Work item:
Among the entries below, find the line with "The height and width of the screenshot is (912, 1113).", then quote it and each following line up to and including the line with "The width and height of the screenshot is (704, 531).", and nothing else.

Given records:
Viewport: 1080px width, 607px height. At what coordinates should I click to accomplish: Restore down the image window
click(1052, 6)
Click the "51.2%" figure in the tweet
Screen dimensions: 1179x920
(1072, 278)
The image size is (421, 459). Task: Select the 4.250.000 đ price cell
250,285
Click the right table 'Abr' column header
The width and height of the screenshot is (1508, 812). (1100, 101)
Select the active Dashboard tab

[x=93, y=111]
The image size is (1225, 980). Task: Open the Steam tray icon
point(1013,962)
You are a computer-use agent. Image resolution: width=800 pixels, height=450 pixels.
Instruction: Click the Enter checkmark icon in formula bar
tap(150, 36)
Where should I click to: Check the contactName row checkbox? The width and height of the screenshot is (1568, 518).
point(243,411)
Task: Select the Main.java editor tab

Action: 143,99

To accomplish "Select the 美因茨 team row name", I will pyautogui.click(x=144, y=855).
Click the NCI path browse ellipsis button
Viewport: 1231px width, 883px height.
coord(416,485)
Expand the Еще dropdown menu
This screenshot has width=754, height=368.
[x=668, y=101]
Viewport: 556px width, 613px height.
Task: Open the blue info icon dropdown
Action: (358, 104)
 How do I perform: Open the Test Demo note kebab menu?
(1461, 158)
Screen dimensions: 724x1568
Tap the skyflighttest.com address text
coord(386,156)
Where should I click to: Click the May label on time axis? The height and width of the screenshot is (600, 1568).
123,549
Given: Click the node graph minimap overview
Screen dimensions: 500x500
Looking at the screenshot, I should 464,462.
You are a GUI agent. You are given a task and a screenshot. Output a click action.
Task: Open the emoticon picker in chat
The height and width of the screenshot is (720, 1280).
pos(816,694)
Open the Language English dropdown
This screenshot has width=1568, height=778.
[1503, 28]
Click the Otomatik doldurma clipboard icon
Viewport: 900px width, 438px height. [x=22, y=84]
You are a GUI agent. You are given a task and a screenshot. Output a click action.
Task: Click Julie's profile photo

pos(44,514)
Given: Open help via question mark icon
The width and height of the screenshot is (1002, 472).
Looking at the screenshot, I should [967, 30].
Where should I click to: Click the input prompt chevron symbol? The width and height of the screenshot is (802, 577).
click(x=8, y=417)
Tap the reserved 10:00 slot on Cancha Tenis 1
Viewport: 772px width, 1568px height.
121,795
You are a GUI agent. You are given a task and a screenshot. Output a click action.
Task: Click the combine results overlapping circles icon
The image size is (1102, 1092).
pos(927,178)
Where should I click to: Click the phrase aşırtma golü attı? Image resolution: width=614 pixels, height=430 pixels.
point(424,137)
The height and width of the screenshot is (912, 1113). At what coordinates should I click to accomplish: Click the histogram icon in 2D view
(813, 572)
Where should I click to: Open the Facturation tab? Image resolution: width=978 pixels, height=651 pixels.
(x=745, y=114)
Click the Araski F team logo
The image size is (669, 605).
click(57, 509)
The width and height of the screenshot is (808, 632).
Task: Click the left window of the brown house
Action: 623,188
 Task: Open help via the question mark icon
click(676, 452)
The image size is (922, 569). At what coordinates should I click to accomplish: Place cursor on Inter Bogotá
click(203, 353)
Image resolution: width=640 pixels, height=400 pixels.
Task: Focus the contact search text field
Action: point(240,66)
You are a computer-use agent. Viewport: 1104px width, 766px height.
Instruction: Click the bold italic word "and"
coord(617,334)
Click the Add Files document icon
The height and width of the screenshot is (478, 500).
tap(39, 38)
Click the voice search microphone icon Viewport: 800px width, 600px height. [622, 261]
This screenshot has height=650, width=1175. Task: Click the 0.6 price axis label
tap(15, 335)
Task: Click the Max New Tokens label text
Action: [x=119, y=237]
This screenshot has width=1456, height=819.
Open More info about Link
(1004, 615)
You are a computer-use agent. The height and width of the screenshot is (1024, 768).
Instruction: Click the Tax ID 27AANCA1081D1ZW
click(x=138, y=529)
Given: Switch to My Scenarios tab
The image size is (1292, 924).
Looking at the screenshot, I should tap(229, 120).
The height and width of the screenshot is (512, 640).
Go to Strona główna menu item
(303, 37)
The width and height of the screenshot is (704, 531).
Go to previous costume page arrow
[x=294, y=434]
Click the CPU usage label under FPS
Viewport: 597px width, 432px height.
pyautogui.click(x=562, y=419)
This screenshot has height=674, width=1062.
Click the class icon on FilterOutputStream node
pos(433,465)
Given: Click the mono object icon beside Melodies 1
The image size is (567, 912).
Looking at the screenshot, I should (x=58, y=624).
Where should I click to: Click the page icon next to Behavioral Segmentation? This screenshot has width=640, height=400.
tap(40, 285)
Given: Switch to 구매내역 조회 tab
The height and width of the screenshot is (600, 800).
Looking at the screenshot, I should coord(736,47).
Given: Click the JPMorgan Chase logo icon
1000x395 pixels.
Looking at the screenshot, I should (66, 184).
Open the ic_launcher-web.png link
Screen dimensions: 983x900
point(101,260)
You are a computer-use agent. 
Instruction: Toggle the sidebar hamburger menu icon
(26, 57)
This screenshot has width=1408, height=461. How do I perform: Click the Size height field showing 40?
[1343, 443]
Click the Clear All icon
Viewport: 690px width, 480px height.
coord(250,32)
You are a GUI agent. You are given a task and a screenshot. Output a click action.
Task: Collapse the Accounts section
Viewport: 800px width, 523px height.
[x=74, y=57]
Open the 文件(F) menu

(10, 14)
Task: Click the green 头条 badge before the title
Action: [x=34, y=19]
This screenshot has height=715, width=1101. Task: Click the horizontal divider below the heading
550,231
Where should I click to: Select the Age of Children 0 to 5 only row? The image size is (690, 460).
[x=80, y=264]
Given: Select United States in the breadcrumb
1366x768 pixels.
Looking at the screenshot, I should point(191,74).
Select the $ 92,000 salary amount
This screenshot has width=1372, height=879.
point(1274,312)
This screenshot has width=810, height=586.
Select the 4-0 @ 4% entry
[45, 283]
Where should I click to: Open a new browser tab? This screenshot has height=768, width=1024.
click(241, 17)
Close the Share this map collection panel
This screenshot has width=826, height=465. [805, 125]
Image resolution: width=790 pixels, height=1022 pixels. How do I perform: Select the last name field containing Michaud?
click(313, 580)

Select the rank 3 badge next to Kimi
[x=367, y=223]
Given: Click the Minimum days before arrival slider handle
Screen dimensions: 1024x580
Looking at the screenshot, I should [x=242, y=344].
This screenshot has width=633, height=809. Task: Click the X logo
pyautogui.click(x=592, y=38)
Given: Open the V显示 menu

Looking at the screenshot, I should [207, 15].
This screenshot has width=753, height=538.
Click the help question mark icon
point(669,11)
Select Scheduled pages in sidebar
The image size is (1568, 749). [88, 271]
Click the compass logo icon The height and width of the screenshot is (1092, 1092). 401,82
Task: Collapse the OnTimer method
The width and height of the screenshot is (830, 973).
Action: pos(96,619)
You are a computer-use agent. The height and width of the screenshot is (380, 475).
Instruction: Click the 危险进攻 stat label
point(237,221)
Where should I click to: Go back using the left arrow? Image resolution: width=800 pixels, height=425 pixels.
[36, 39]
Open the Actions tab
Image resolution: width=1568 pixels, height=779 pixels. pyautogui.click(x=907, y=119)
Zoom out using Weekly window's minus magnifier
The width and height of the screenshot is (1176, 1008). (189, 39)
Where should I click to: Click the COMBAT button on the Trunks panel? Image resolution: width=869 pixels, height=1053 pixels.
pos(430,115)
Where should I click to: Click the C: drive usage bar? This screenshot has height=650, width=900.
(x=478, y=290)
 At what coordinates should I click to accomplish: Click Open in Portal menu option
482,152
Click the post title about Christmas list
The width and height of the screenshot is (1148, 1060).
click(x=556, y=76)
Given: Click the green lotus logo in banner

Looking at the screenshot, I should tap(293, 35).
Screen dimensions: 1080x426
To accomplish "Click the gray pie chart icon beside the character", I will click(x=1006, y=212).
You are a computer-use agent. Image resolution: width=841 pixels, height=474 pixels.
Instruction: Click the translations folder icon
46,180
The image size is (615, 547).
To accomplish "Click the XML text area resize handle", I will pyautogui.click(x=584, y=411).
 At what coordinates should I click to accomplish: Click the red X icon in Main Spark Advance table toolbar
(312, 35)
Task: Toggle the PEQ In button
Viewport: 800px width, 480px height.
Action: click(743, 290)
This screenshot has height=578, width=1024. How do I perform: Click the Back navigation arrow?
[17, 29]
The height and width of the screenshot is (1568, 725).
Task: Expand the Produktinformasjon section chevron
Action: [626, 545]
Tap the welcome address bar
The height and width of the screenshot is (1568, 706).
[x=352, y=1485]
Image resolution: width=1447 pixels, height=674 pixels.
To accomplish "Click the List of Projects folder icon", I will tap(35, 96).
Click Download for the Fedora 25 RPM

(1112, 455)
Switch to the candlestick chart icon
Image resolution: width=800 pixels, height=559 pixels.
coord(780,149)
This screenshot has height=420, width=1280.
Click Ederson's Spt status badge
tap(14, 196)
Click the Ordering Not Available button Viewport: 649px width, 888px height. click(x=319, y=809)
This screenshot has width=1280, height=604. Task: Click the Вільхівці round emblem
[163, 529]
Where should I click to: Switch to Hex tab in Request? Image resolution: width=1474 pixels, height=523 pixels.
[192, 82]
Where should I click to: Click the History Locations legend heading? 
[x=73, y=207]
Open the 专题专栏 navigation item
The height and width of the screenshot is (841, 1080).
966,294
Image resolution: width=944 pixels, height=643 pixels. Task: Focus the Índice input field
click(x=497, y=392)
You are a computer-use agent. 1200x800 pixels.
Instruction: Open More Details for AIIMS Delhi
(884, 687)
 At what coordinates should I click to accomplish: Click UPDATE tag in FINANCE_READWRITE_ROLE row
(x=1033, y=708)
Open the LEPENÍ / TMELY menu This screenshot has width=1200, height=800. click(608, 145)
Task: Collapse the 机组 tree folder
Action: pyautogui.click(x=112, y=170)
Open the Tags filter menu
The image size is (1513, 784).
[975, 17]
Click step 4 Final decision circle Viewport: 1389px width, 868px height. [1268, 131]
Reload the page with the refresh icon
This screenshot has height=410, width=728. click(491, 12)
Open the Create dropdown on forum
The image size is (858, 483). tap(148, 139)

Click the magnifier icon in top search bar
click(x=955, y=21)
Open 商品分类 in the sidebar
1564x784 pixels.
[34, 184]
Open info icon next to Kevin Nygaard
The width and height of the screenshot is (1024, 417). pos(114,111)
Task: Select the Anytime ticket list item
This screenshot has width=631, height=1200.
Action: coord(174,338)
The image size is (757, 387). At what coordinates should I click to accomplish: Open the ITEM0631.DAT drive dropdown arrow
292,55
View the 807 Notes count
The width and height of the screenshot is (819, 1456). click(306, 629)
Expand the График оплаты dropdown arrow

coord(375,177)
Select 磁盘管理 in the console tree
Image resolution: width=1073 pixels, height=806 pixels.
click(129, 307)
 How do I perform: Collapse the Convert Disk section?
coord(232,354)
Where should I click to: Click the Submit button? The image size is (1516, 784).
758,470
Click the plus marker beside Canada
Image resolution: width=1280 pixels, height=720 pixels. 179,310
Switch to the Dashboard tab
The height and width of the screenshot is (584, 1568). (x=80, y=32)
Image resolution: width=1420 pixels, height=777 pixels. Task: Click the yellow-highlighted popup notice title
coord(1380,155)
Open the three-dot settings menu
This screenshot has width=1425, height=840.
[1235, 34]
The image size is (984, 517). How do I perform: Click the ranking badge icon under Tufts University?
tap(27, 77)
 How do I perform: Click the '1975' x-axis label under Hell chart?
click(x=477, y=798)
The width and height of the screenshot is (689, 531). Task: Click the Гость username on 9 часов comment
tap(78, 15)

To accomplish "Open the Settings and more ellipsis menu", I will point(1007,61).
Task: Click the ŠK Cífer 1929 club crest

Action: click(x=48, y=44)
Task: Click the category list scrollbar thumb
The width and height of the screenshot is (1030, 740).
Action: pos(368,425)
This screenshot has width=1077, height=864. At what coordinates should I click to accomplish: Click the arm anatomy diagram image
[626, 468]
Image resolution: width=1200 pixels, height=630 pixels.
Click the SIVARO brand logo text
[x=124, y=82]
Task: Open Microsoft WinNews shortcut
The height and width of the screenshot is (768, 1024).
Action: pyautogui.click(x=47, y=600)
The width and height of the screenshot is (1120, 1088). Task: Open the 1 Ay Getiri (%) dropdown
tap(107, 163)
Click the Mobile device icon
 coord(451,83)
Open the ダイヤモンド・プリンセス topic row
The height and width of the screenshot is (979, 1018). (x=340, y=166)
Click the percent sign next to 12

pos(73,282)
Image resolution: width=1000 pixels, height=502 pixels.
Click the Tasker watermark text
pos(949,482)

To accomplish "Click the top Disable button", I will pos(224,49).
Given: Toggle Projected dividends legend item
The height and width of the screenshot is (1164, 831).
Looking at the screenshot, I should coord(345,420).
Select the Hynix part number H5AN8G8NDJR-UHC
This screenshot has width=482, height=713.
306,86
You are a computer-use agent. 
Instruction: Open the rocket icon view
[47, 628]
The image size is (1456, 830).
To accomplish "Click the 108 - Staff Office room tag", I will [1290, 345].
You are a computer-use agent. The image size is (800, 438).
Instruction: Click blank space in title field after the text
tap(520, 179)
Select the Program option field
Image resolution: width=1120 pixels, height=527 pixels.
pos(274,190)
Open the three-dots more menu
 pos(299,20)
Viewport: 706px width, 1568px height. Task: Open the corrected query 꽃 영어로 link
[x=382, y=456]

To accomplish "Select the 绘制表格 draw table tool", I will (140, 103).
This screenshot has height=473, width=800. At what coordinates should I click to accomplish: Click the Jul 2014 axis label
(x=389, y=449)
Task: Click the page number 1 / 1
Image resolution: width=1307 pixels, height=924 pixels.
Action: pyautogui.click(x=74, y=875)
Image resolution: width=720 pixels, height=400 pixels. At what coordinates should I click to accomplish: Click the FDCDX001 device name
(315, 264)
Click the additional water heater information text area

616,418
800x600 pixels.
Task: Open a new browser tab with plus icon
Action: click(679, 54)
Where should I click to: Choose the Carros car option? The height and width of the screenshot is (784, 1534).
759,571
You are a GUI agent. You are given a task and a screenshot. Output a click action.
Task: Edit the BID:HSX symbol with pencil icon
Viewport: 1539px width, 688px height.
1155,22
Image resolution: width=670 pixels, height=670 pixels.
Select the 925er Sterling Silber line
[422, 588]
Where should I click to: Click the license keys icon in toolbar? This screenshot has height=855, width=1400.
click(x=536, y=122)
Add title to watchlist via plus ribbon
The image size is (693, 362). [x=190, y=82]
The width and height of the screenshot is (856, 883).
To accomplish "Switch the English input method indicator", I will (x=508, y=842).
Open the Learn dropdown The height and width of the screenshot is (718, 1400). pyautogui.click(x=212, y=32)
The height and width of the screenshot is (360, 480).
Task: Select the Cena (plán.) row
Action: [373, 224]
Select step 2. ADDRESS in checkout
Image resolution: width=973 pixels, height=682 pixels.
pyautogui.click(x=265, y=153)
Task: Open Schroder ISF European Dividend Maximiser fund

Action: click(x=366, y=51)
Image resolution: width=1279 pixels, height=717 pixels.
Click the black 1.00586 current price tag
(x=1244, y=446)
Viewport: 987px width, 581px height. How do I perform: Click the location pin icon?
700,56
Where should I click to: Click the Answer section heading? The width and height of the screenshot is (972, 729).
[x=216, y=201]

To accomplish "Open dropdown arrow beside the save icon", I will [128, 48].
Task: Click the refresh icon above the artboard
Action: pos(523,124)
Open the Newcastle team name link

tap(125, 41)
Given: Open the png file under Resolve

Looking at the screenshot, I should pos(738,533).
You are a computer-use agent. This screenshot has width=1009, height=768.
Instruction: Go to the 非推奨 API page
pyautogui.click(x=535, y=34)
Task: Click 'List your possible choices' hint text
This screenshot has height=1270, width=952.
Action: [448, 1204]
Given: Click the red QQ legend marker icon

Solution to this task:
The height and width of the screenshot is (912, 1113). At what coordinates should I click to accomplish: Click the histogram icon in 2D view
(813, 572)
Where should I click to: Open the Facturation tab? Image resolution: width=978 pixels, height=651 pixels.
(x=745, y=114)
Click the Araski F team logo
The image size is (669, 605).
click(57, 509)
The width and height of the screenshot is (808, 632).
Task: Click the left window of the brown house
Action: 623,188
 Task: Open help via the question mark icon
click(676, 452)
The image size is (922, 569). At what coordinates should I click to accomplish: Place cursor on Inter Bogotá
click(203, 353)
Image resolution: width=640 pixels, height=400 pixels.
Task: Focus the contact search text field
Action: point(240,66)
You are a computer-use agent. Viewport: 1104px width, 766px height.
Instruction: Click the bold italic word "and"
coord(617,334)
Click the Add Files document icon
The height and width of the screenshot is (478, 500).
tap(39, 38)
Click the voice search microphone icon Viewport: 800px width, 600px height. [622, 261]
This screenshot has height=650, width=1175. Task: Click the 0.6 price axis label
tap(15, 335)
Task: Click the Max New Tokens label text
Action: [x=119, y=237]
This screenshot has width=1456, height=819.
Open More info about Link
(1004, 615)
You are a computer-use agent. The height and width of the screenshot is (1024, 768).
Instruction: Click the Tax ID 27AANCA1081D1ZW
click(x=138, y=529)
Given: Switch to My Scenarios tab
The image size is (1292, 924).
Looking at the screenshot, I should tap(229, 120).
The height and width of the screenshot is (512, 640).
Go to Strona główna menu item
(303, 37)
The width and height of the screenshot is (704, 531).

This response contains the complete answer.